CIETCanada, 1 Stewart Street, Ottawa, Ontario, Canada.
BMC Health Serv Res. 2011 Dec 21;11 Suppl 2(Suppl 2):S14. doi: 10.1186/1472-6963-11-S2-S14.
Maps can portray trends, patterns, and spatial differences that might be overlooked in tabular data and are now widely used in health research. Little has been reported about the process of using maps to communicate epidemiological findings.
Population weighted raster maps show colour changes over the study area. Similar to the rasters of barometric pressure in a weather map, data are the health occurrence--a peak on the map represents a higher value of the indicator in question. The population relevance of each sentinel site, as determined in the stratified last stage random sample, combines with geography (inverse-distance weighting) to provide a population-weighted extension of each colour. This transforms the map to show population space rather than simply geographic space.
Maps allowed discussion of strategies to reduce violence against women in a context of political sensitivity about quoting summary indicator figures. Time-series maps showed planners how experiences of health services had deteriorated despite a reform programme; where in a country HIV risk behaviours were improving; and how knowledge of an economic development programme quickly fell off across a region.
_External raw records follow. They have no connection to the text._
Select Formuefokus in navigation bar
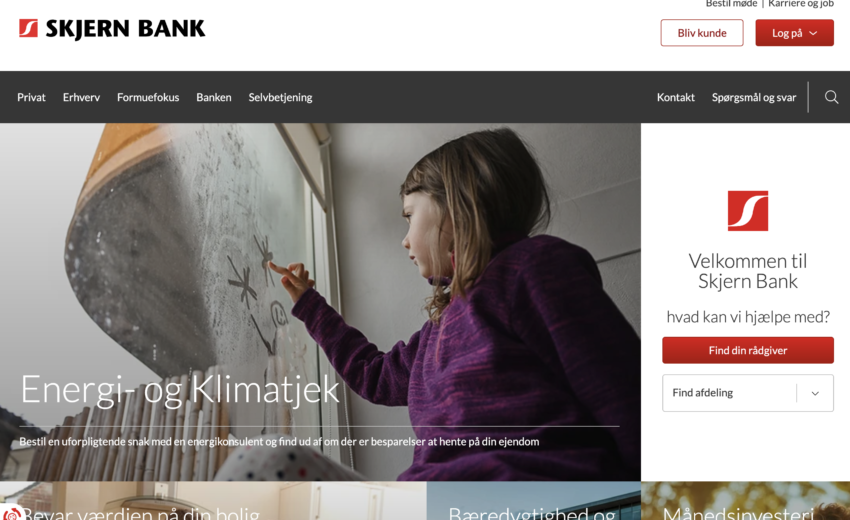The height and width of the screenshot is (520, 850). tap(148, 98)
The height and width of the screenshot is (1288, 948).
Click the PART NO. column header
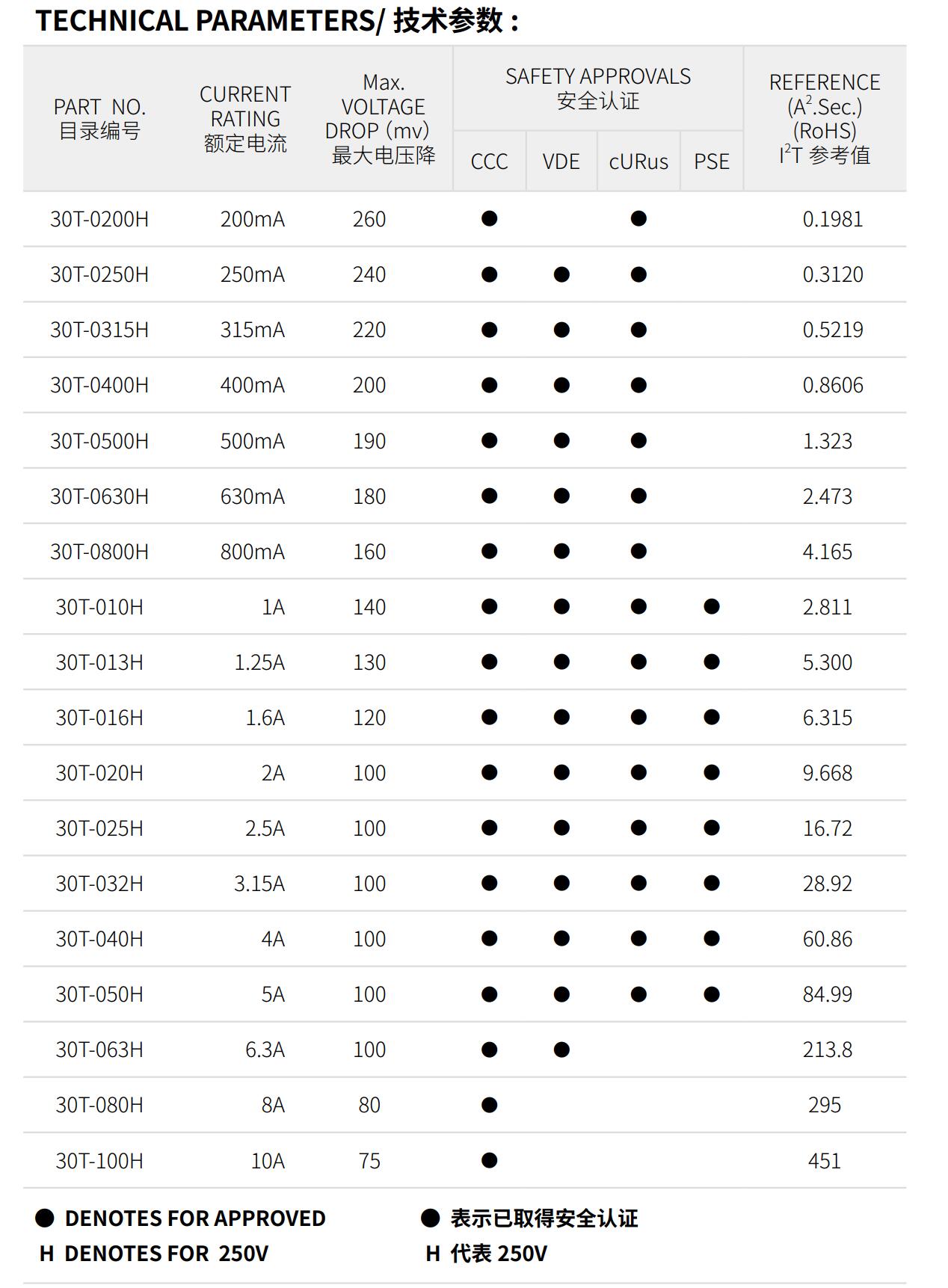pyautogui.click(x=99, y=118)
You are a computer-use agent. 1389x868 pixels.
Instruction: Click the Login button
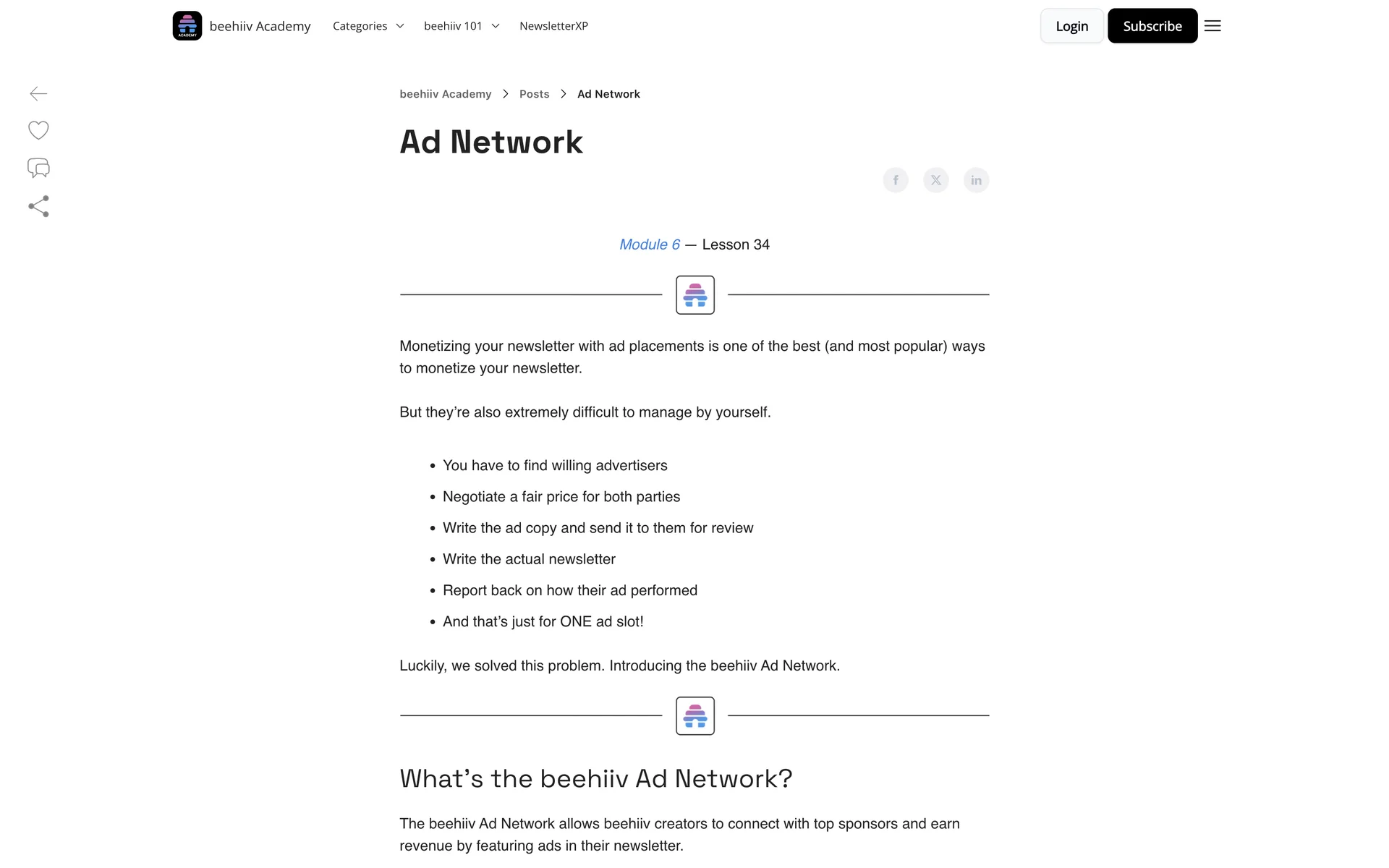pos(1071,26)
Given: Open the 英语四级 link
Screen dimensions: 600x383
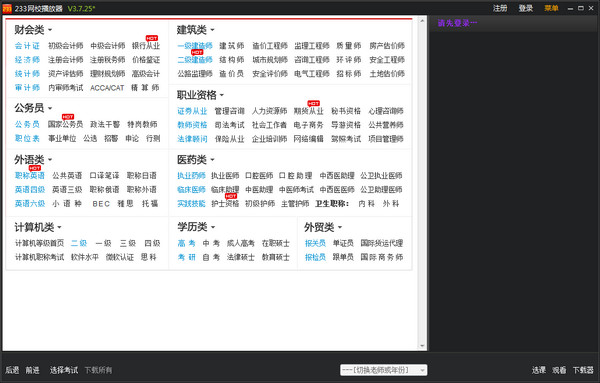Looking at the screenshot, I should click(30, 189).
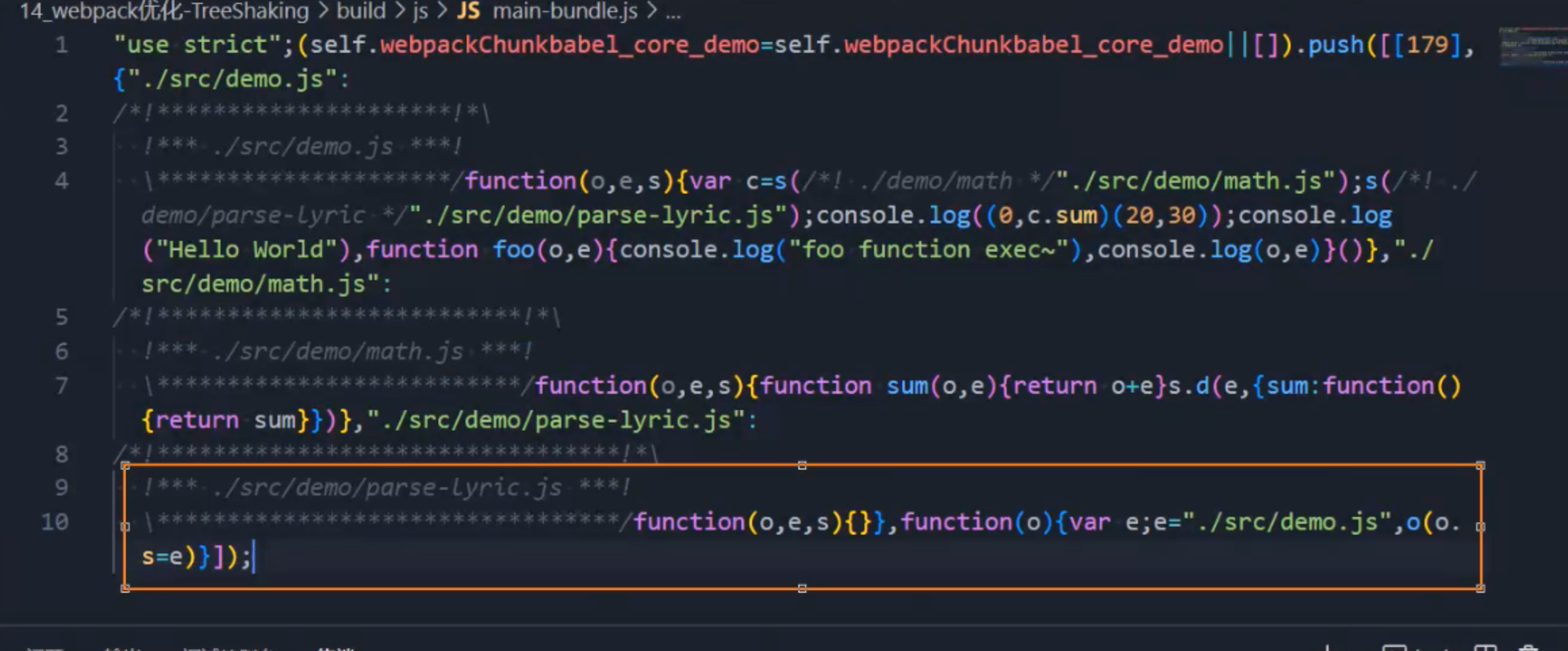Click line number 4 in the gutter
Image resolution: width=1568 pixels, height=651 pixels.
click(x=62, y=181)
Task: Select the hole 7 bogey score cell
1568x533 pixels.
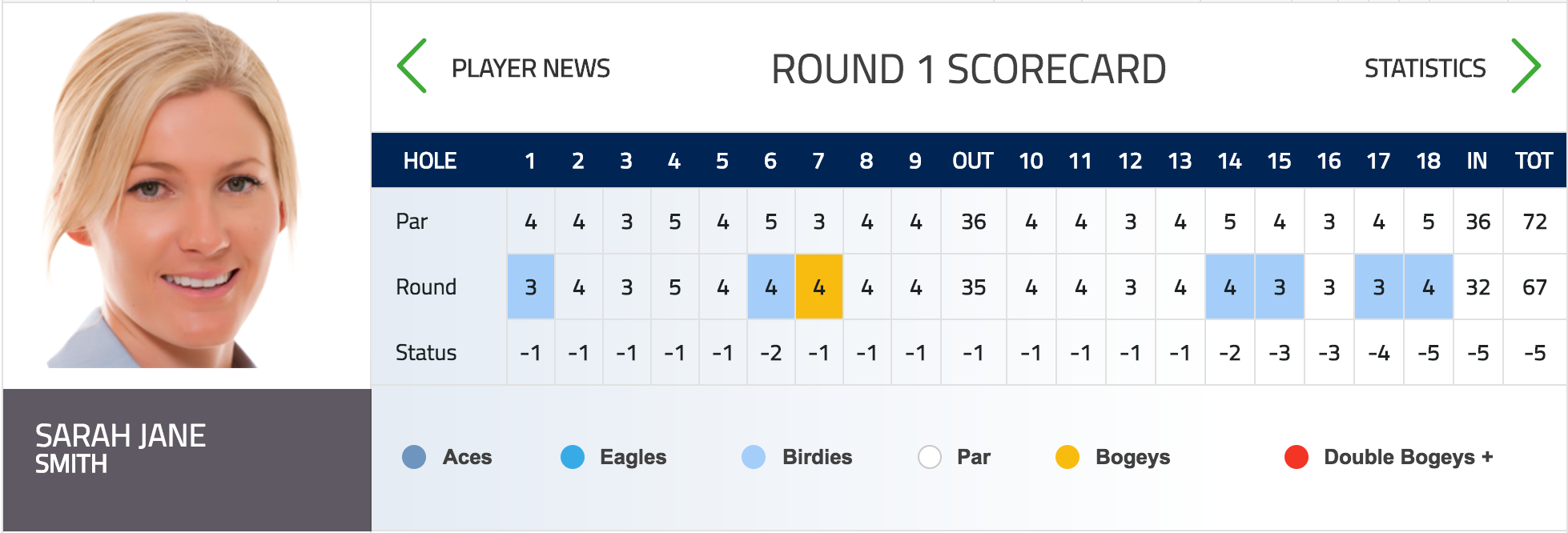Action: tap(819, 287)
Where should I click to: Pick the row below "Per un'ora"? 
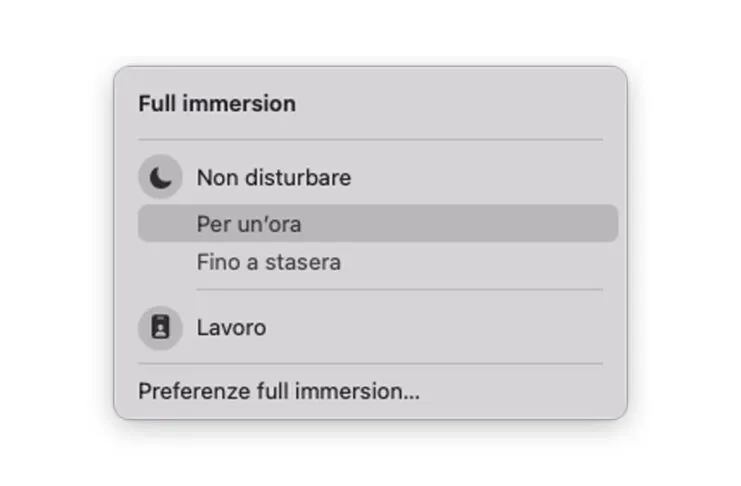click(269, 262)
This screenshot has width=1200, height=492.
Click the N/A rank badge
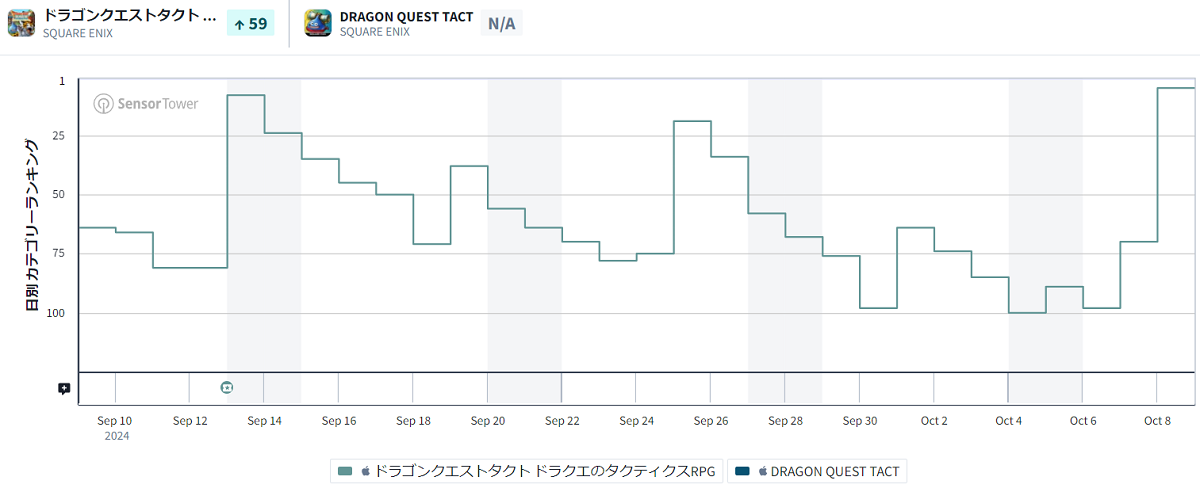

Change maps highlighted where indicators were improving and where they were deteriorating. Maps of potential impact of interventions, based on multivariate modelling, displayed how partial and full implementation of programmes could improve outcomes across a country. Scale depends on context. To support local planning, district maps or local government authority maps of health indicators were more useful than national maps; but multinational maps of outcomes were more useful for regional institutions. Mapping was useful to illustrate in which districts enrolment in religious schools--a rare occurrence--was more prevalent.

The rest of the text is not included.